* **Directions**
Retype each of the entries below exactly as written.

=======

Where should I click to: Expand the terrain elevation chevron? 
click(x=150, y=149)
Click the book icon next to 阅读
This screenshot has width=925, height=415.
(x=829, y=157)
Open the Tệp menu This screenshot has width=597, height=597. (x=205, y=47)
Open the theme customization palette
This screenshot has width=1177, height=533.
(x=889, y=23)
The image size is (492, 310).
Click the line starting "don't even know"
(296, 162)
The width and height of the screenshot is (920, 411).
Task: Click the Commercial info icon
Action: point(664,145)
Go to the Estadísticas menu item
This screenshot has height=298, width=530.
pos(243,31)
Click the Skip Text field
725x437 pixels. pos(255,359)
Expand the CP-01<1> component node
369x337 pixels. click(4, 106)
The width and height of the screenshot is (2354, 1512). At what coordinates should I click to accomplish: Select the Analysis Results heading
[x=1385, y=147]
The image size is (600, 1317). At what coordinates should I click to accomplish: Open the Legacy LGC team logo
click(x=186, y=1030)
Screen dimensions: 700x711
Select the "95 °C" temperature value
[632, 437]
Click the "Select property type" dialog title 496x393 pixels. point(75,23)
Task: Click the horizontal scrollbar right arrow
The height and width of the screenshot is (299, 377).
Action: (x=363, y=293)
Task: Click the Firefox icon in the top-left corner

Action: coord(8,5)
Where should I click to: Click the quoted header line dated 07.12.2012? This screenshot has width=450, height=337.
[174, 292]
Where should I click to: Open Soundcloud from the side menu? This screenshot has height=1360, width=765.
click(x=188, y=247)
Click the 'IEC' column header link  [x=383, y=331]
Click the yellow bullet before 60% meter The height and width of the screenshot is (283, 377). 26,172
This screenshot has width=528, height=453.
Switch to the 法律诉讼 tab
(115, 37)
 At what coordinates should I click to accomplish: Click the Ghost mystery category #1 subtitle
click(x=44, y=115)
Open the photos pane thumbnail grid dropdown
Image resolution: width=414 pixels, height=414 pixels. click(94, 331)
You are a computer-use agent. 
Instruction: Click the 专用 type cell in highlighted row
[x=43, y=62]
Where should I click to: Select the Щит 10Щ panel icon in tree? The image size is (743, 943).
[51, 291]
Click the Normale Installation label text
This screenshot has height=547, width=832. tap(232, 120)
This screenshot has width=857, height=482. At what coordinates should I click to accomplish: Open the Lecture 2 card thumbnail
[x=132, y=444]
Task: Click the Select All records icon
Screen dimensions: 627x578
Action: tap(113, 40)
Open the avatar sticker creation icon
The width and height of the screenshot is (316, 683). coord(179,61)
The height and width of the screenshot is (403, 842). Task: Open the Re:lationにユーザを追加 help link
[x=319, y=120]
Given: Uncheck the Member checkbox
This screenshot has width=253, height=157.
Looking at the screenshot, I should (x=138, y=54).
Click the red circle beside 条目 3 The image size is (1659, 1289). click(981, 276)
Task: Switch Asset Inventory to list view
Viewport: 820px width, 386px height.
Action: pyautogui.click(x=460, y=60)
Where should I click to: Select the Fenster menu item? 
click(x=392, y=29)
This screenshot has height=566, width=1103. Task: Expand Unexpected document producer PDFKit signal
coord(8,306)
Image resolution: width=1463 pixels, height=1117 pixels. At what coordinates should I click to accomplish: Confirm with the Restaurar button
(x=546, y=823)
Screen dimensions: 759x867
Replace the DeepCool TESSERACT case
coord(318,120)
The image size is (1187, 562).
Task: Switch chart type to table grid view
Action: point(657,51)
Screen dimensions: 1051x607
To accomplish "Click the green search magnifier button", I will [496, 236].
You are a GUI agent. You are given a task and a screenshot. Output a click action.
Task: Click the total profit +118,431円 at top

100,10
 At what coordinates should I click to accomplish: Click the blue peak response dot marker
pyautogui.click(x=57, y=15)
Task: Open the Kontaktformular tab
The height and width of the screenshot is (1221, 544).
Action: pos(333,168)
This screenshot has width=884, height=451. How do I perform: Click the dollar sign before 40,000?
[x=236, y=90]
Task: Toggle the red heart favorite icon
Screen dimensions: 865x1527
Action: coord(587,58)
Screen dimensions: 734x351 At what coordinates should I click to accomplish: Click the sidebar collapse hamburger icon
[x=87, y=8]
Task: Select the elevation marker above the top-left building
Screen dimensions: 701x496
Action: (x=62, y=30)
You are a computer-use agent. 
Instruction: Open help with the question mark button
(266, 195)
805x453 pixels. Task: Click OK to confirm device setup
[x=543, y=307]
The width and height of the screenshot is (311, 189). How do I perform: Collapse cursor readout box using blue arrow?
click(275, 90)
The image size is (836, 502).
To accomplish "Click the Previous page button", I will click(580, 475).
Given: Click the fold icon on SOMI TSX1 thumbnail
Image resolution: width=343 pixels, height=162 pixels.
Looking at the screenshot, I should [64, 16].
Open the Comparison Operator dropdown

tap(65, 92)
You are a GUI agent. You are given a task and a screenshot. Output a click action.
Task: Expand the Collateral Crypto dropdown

=======

* **Final answer**
Where should I click to: Expand the terrain elevation chevron? 
click(x=150, y=149)
Click the book icon next to 阅读
This screenshot has width=925, height=415.
(x=829, y=157)
Open the Tệp menu This screenshot has width=597, height=597. (x=205, y=47)
Open the theme customization palette
This screenshot has width=1177, height=533.
(x=889, y=23)
The image size is (492, 310).
Click the line starting "don't even know"
(296, 162)
The width and height of the screenshot is (920, 411).
Task: Click the Commercial info icon
Action: point(664,145)
Go to the Estadísticas menu item
This screenshot has height=298, width=530.
pos(243,31)
Click the Skip Text field
725x437 pixels. pos(255,359)
Expand the CP-01<1> component node
369x337 pixels. click(4, 106)
The width and height of the screenshot is (2354, 1512). At what coordinates should I click to accomplish: Select the Analysis Results heading
[x=1385, y=147]
The image size is (600, 1317). At what coordinates should I click to accomplish: Open the Legacy LGC team logo
click(x=186, y=1030)
Screen dimensions: 700x711
Select the "95 °C" temperature value
[632, 437]
Click the "Select property type" dialog title 496x393 pixels. point(75,23)
Task: Click the horizontal scrollbar right arrow
The height and width of the screenshot is (299, 377).
Action: (x=363, y=293)
Task: Click the Firefox icon in the top-left corner

Action: coord(8,5)
Where should I click to: Click the quoted header line dated 07.12.2012? This screenshot has width=450, height=337.
[174, 292]
Where should I click to: Open Soundcloud from the side menu? This screenshot has height=1360, width=765.
click(x=188, y=247)
Click the 'IEC' column header link  [x=383, y=331]
Click the yellow bullet before 60% meter The height and width of the screenshot is (283, 377). 26,172
This screenshot has width=528, height=453.
Switch to the 法律诉讼 tab
(115, 37)
 At what coordinates should I click to accomplish: Click the Ghost mystery category #1 subtitle
click(x=44, y=115)
Open the photos pane thumbnail grid dropdown
Image resolution: width=414 pixels, height=414 pixels. click(94, 331)
You are a computer-use agent. 
Instruction: Click the 专用 type cell in highlighted row
[x=43, y=62]
Where should I click to: Select the Щит 10Щ panel icon in tree? The image size is (743, 943).
[51, 291]
Click the Normale Installation label text
This screenshot has height=547, width=832. tap(232, 120)
This screenshot has width=857, height=482. At what coordinates should I click to accomplish: Open the Lecture 2 card thumbnail
[x=132, y=444]
Task: Click the Select All records icon
Screen dimensions: 627x578
Action: tap(113, 40)
Open the avatar sticker creation icon
The width and height of the screenshot is (316, 683). coord(179,61)
The height and width of the screenshot is (403, 842). Task: Open the Re:lationにユーザを追加 help link
[x=319, y=120]
Given: Uncheck the Member checkbox
This screenshot has width=253, height=157.
Looking at the screenshot, I should (x=138, y=54).
Click the red circle beside 条目 3 The image size is (1659, 1289). click(981, 276)
Task: Switch Asset Inventory to list view
Viewport: 820px width, 386px height.
Action: pyautogui.click(x=460, y=60)
Where should I click to: Select the Fenster menu item? 
click(x=392, y=29)
This screenshot has height=566, width=1103. Task: Expand Unexpected document producer PDFKit signal
coord(8,306)
Image resolution: width=1463 pixels, height=1117 pixels. At what coordinates should I click to accomplish: Confirm with the Restaurar button
(x=546, y=823)
Screen dimensions: 759x867
Replace the DeepCool TESSERACT case
coord(318,120)
The image size is (1187, 562).
Task: Switch chart type to table grid view
Action: point(657,51)
Screen dimensions: 1051x607
To accomplish "Click the green search magnifier button", I will [496, 236].
You are a GUI agent. You are given a task and a screenshot. Output a click action.
Task: Click the total profit +118,431円 at top

100,10
 At what coordinates should I click to accomplish: Click the blue peak response dot marker
pyautogui.click(x=57, y=15)
Task: Open the Kontaktformular tab
The height and width of the screenshot is (1221, 544).
Action: pos(333,168)
This screenshot has width=884, height=451. How do I perform: Click the dollar sign before 40,000?
[x=236, y=90]
Task: Toggle the red heart favorite icon
Screen dimensions: 865x1527
Action: coord(587,58)
Screen dimensions: 734x351 At what coordinates should I click to accomplish: Click the sidebar collapse hamburger icon
[x=87, y=8]
Task: Select the elevation marker above the top-left building
Screen dimensions: 701x496
Action: (x=62, y=30)
You are a computer-use agent. 
Instruction: Open help with the question mark button
(266, 195)
805x453 pixels. Task: Click OK to confirm device setup
[x=543, y=307]
The width and height of the screenshot is (311, 189). How do I perform: Collapse cursor readout box using blue arrow?
click(275, 90)
The image size is (836, 502).
To accomplish "Click the Previous page button", I will click(580, 475).
Given: Click the fold icon on SOMI TSX1 thumbnail
Image resolution: width=343 pixels, height=162 pixels.
Looking at the screenshot, I should [64, 16].
Open the Comparison Operator dropdown

tap(65, 92)
You are a GUI agent. You are given a task and a screenshot. Output a click action.
Task: Expand the Collateral Crypto dropdown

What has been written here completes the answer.